An expert witness would require considerable courage to recreate the arguments about injection of air, given the scepticism expressed by other experts.

It might be possible to rerun the insulin evidence. The prosecution could argue that, although the tests referred to in the original trial were flawed, they would still be accurate most of the time. But even if a jury accepted that, there would, in the absence of the other evidence, be a problem. The insulin tests, even if reliable, could only prove that someone administered insulin. In the absence of any other evidence pointing her way, there would be a good reason to think the someone in question could not have been Letby, because she was off shift when one of the supposedly contaminated bags was attached. That point was made to the original jury, but they might well have already been convinced that Letby was guilty on the other counts, and would then have felt it unlikely that there could be two serial killers on the loose. If the evidence on the other cases is less solid, that line of reasoning is less compelling.
In six days the Lord made the heavens and the earth, the sea, and all that is in them. The human body was knocked up pretty late on the Friday afternoon, with a deadline looming. How well do you expect it to work?

User avatar
JQH
After Pie
Posts: 2208
Joined: Mon Nov 11, 2019 3:30 pm
Location: Sar Flandan

Re: Lucy Letby - bad inference

Post by JQH » Wed Jan 22, 2025 3:43 pm

But it's worth noting that it would be hard to present the same evidence at a retrial, if she ever got one. It would be difficult to replicate the famous spreadsheet, because Dewi Evans has said that he won't be testifying again, and no one else seems able to explain why the deaths and adverse events mentioned in the spreadsheet were included, when numerous other deaths and adverse events were not.
He could be compelled by court order to testify.
And remember that if you botch the exit, the carnival of reaction may be coming to a town near you.

Fintan O'Toole

User avatar
snoozeofreason
Snowbonk
Posts: 542
Joined: Fri Nov 15, 2019 1:22 pm

Re: Lucy Letby - bad inference

Post by snoozeofreason » Thu Jan 23, 2025 8:03 am

JQH wrote:
Wed Jan 22, 2025 3:43 pm
But it's worth noting that it would be hard to present the same evidence at a retrial, if she ever got one. It would be difficult to replicate the famous spreadsheet, because Dewi Evans has said that he won't be testifying again, and no one else seems able to explain why the deaths and adverse events mentioned in the spreadsheet were included, when numerous other deaths and adverse events were not.
He could be compelled by court order to testify.
IANAL, but my understanding is that no one can be compelled to give expert testimony at a trial. Evans could, in theory, be compelled to give evidence on matters of fact, but it's unlikely that this would happen in practice. Any factual evidence that Evans could give could equally well be given by someone else, and the facts that he relied on aren't really in dispute. What is disputed is the inferences that he drew from them.
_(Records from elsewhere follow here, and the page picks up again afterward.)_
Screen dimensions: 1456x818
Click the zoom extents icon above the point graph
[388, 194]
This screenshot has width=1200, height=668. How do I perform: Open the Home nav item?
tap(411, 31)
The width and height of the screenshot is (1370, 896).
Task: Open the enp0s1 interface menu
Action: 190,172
The situation is summed up in the Courts and Tribunal Service's advice to potential witnesses.
Can I refuse to be a witness?

Yes, if you are asked to be an expert witness. You must decide whether you can spare the
time from your work or business to prepare a report and, perhaps, go to a court hearing.

If you are asked to be a witness of fact, you can also refuse. But the party who asks you can
take steps to make you come to court to act as their witness.
...
In six days the Lord made the heavens and the earth, the sea, and all that is in them. The human body was knocked up pretty late on the Friday afternoon, with a deadline looming. How well do you expect it to work?